Source material |

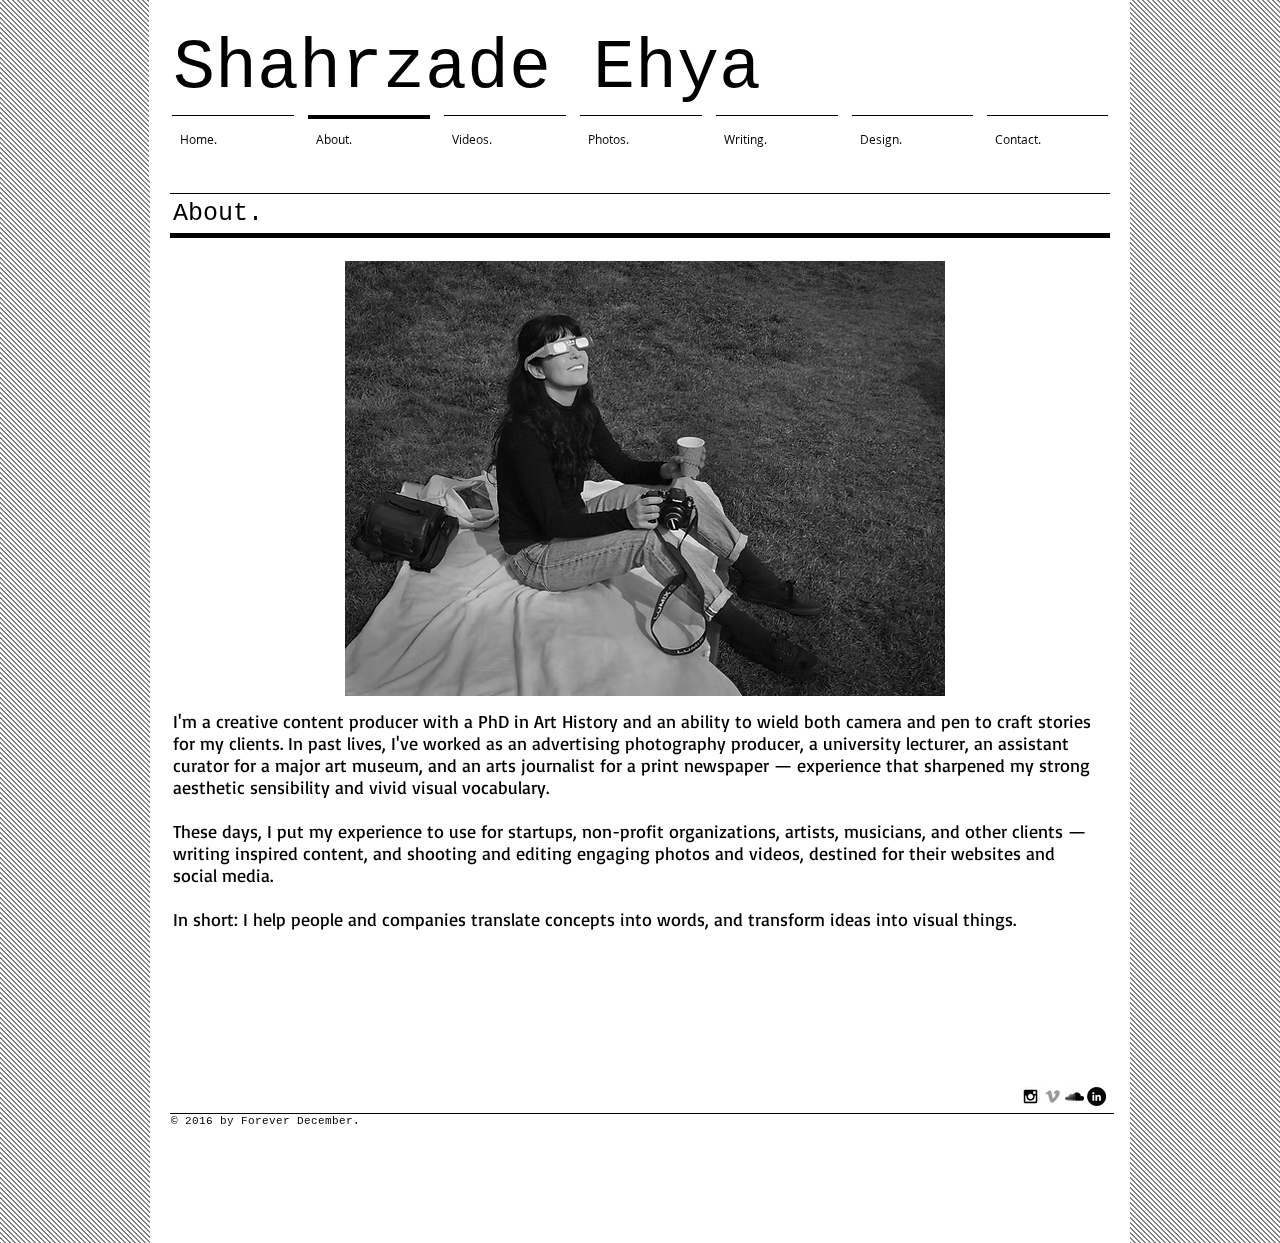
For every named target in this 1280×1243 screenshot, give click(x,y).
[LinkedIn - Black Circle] (1096, 1096)
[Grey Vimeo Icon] (1052, 1096)
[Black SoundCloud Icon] (1074, 1096)
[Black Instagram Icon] (1030, 1096)
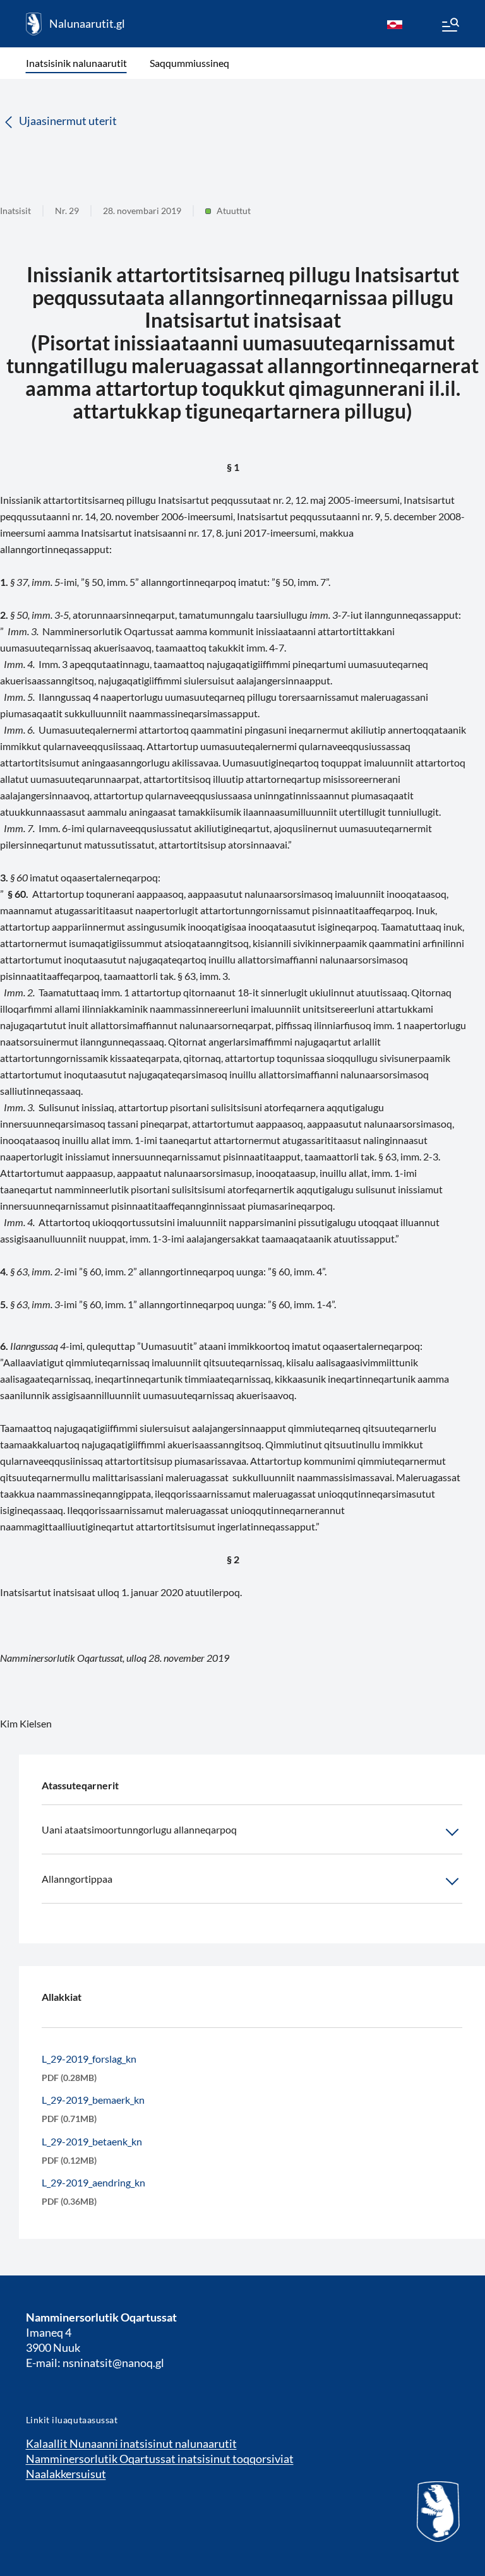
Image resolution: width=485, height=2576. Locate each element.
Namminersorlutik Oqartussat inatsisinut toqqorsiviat (160, 2459)
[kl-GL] (394, 24)
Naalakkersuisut (66, 2474)
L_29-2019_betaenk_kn (92, 2141)
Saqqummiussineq (189, 63)
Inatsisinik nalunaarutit (76, 63)
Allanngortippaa (77, 1879)
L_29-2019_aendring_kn (93, 2182)
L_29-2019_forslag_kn (89, 2059)
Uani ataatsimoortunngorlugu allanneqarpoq (139, 1829)
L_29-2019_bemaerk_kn (93, 2100)
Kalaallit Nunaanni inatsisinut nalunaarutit (131, 2443)
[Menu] (450, 26)
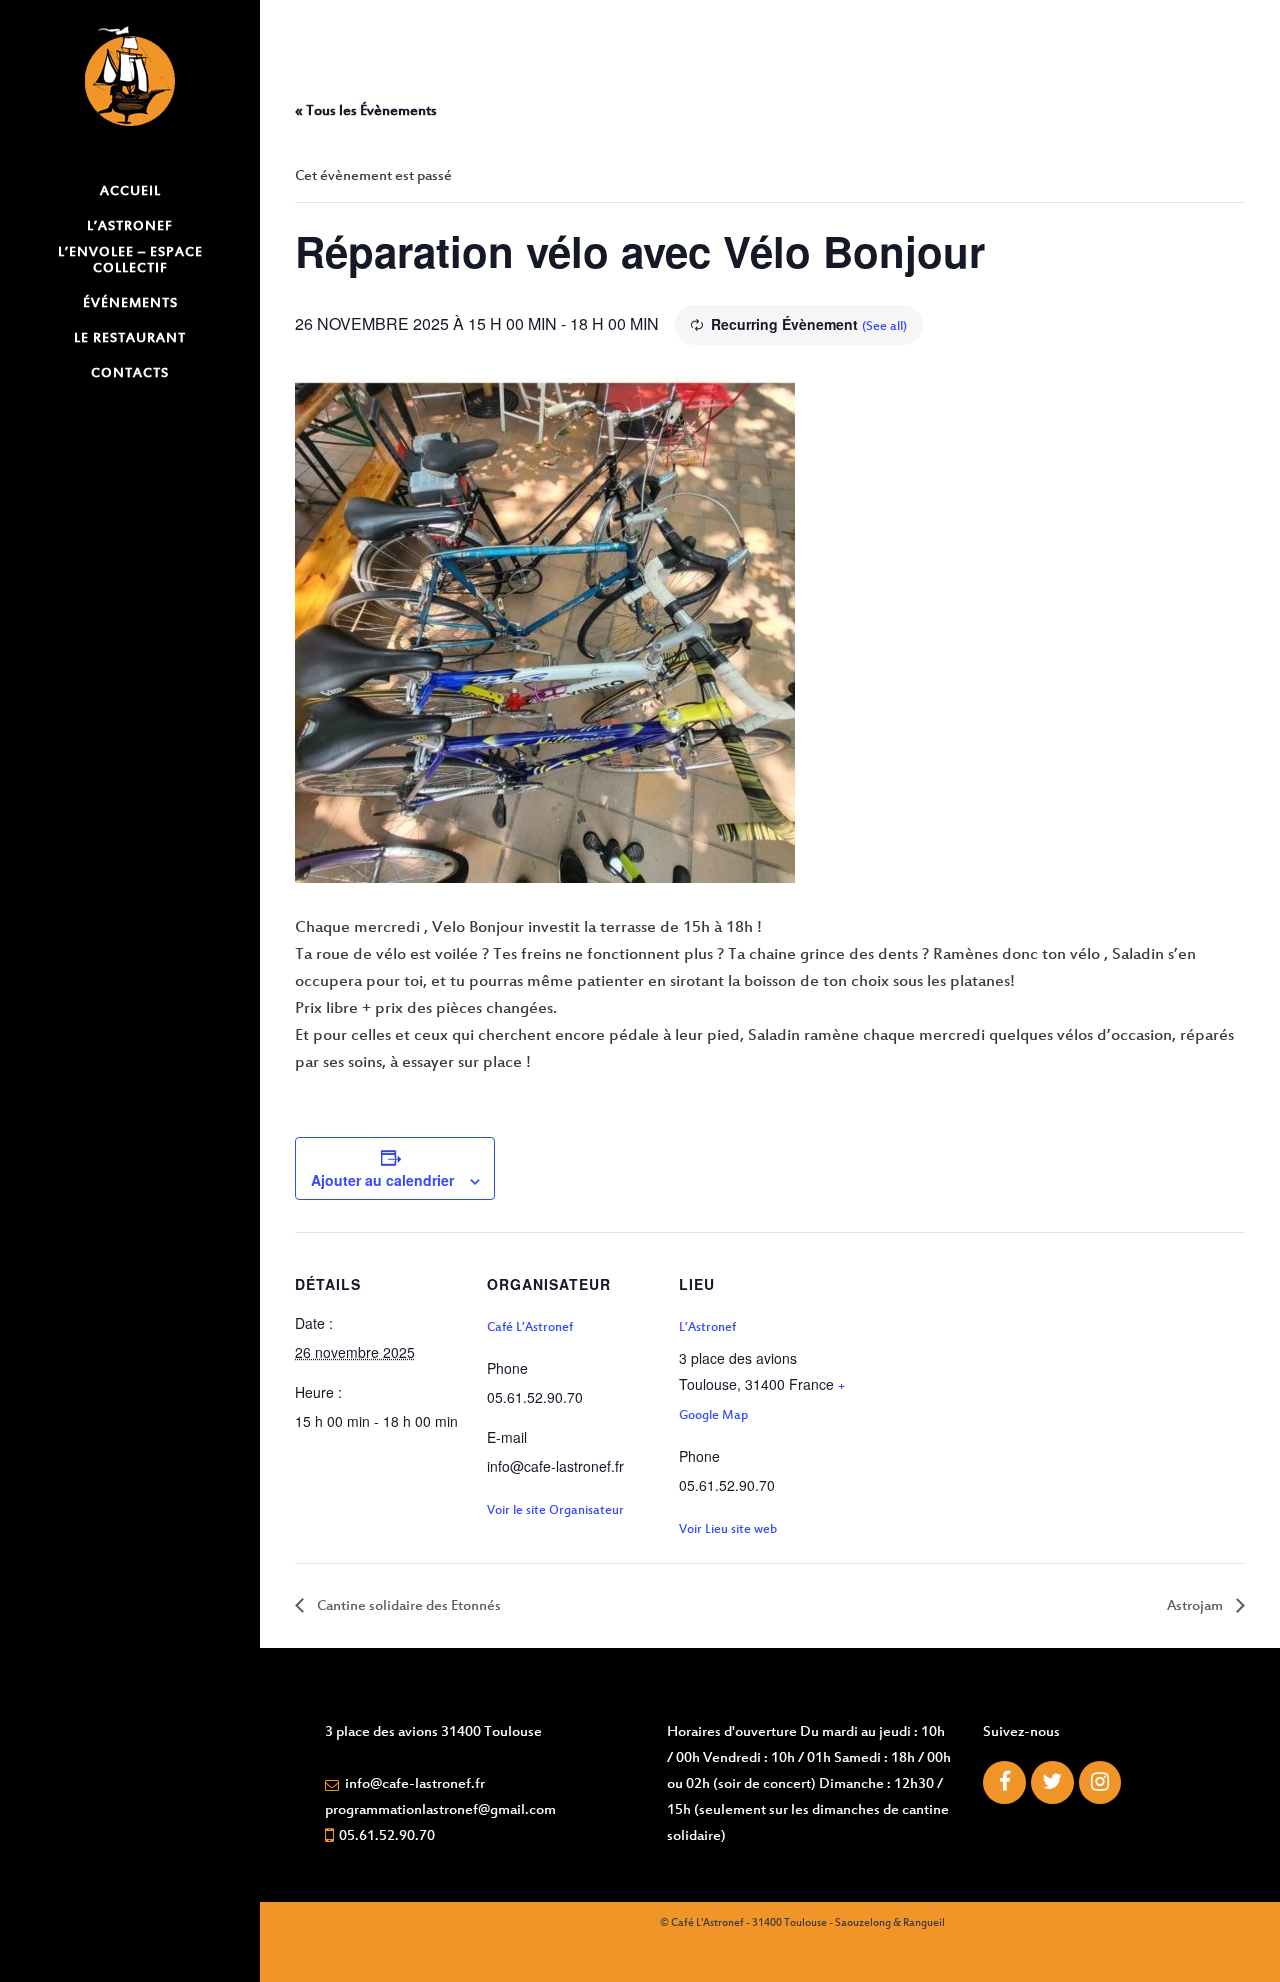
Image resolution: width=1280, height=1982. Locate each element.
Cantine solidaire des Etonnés (407, 1606)
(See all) (884, 327)
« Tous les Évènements (366, 111)
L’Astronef (707, 1328)
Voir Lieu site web (728, 1530)
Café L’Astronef (530, 1328)
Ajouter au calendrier (382, 1180)
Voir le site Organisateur (555, 1511)
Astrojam (1196, 1606)
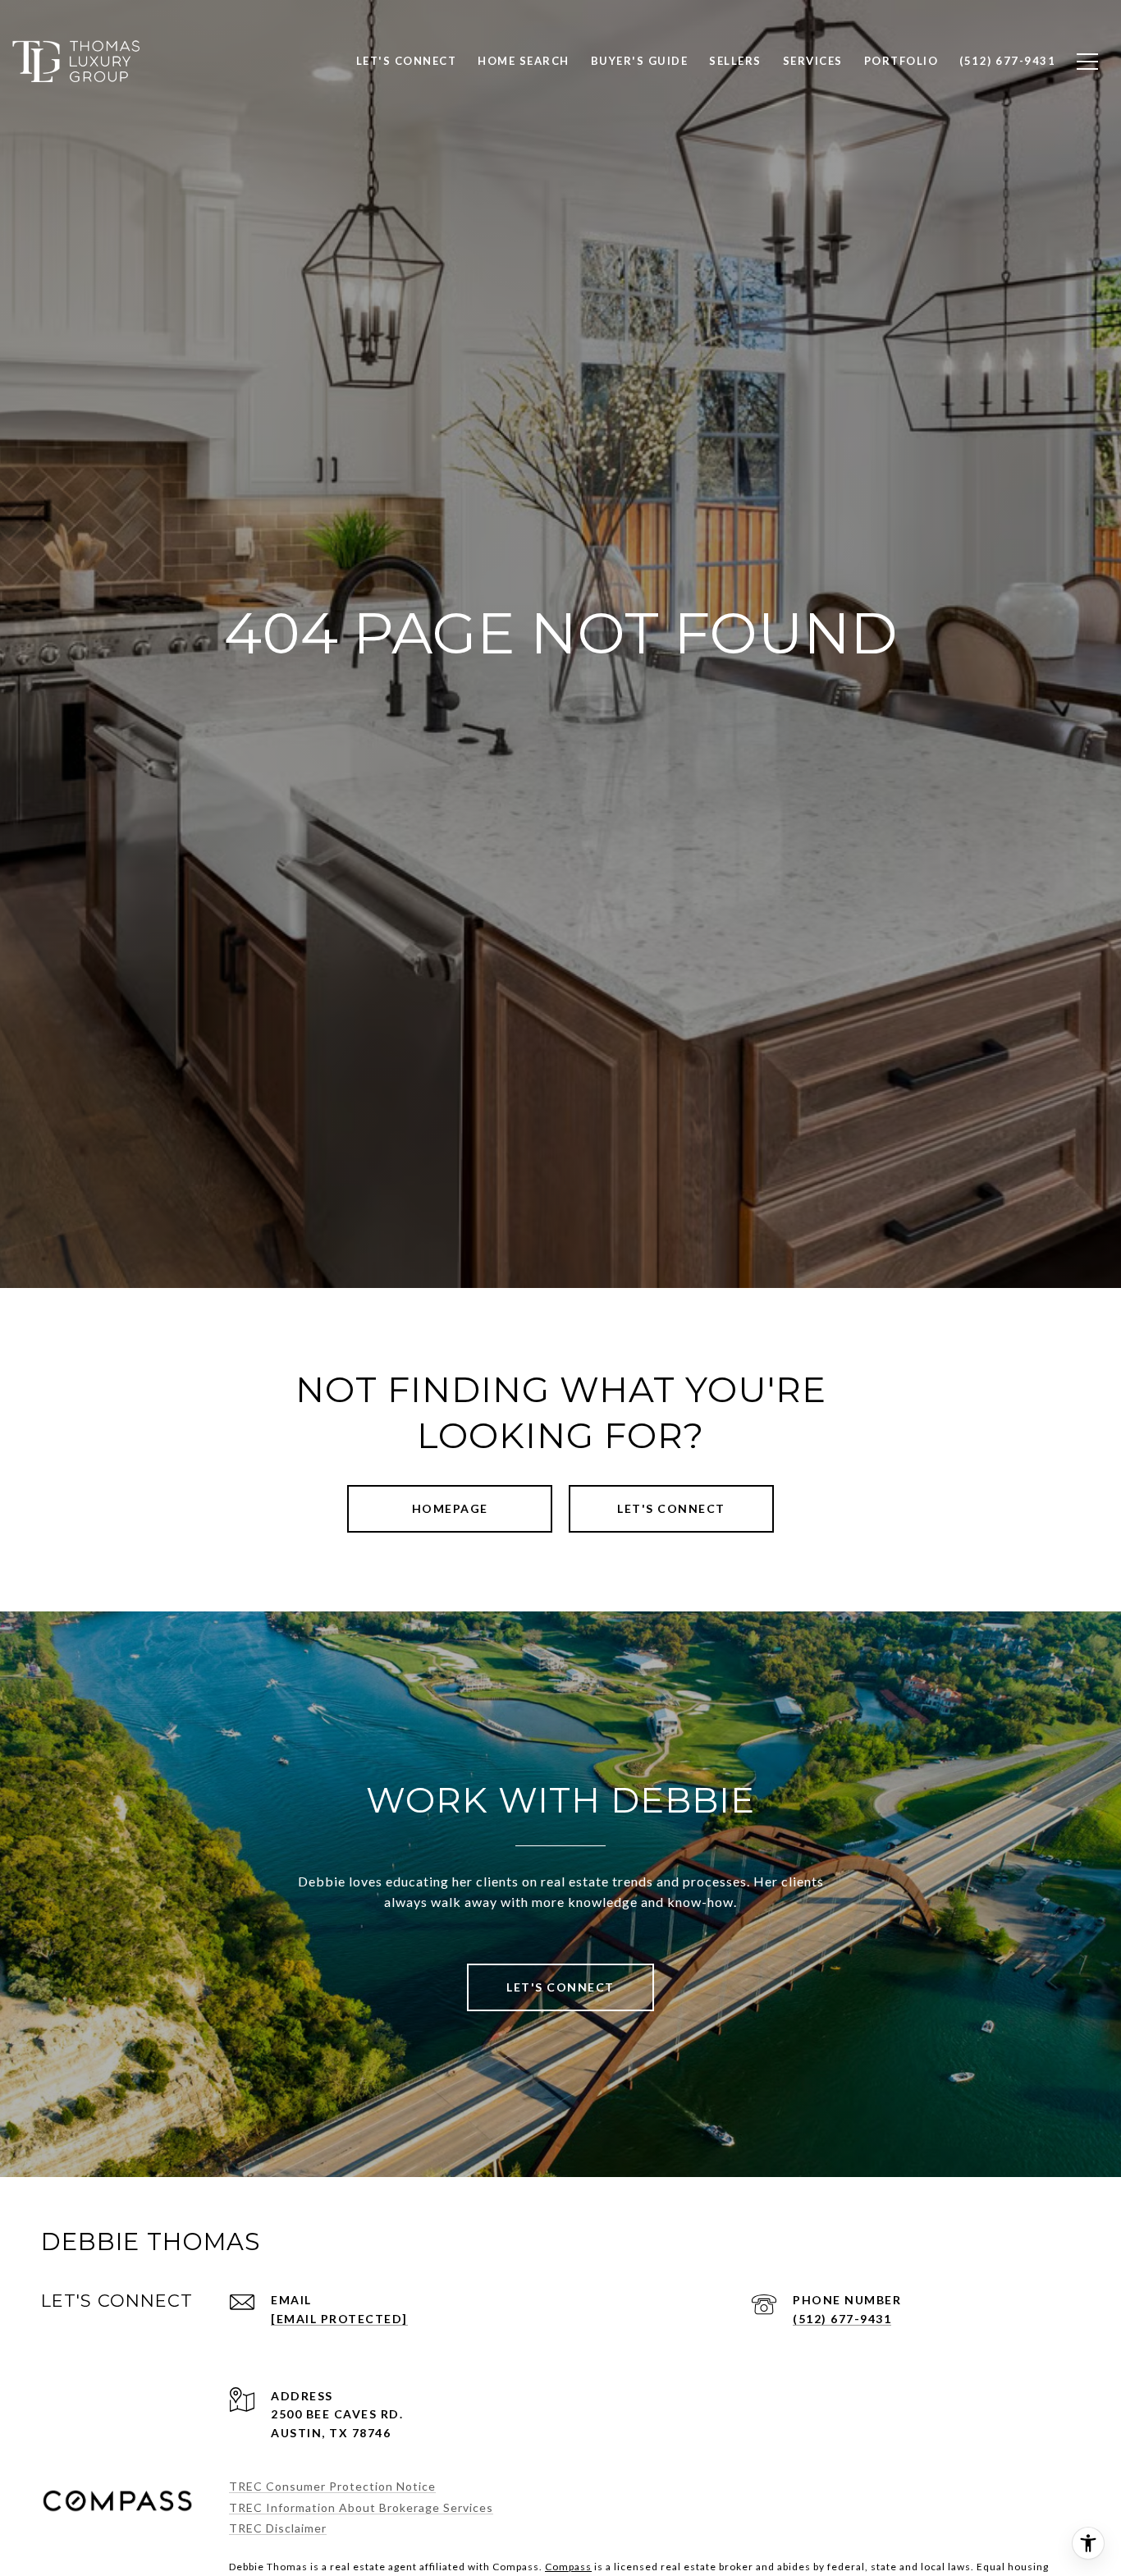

Instructions for the task |
Should a record include a picture, drop the picture and write out the remainder exactly.

Output below |
For every named target in this 1280×1243 screenshot, give click(x,y).
[LinkedIn - Black Circle] (1096, 1096)
[Grey Vimeo Icon] (1052, 1096)
[Black SoundCloud Icon] (1074, 1096)
[Black Instagram Icon] (1030, 1096)
Image resolution: width=485, height=2576. Locate each element.
Namminersorlutik Oqartussat inatsisinut toqqorsiviat (160, 2459)
[kl-GL] (394, 24)
Naalakkersuisut (66, 2474)
L_29-2019_betaenk_kn (92, 2141)
Saqqummiussineq (189, 63)
Inatsisinik nalunaarutit (76, 63)
Allanngortippaa (77, 1879)
L_29-2019_aendring_kn (93, 2182)
L_29-2019_forslag_kn (89, 2059)
Uani ataatsimoortunngorlugu allanneqarpoq (139, 1829)
L_29-2019_bemaerk_kn (93, 2100)
Kalaallit Nunaanni inatsisinut nalunaarutit (131, 2443)
[Menu] (450, 26)
Image resolution: width=1280, height=1982. Locate each element.
Cantine solidaire des Etonnés (407, 1606)
(See all) (884, 327)
« Tous les Évènements (366, 111)
L’Astronef (707, 1328)
Voir Lieu site web (728, 1530)
Café L’Astronef (530, 1328)
Ajouter au calendrier (382, 1180)
Voir le site Organisateur (555, 1511)
Astrojam (1196, 1606)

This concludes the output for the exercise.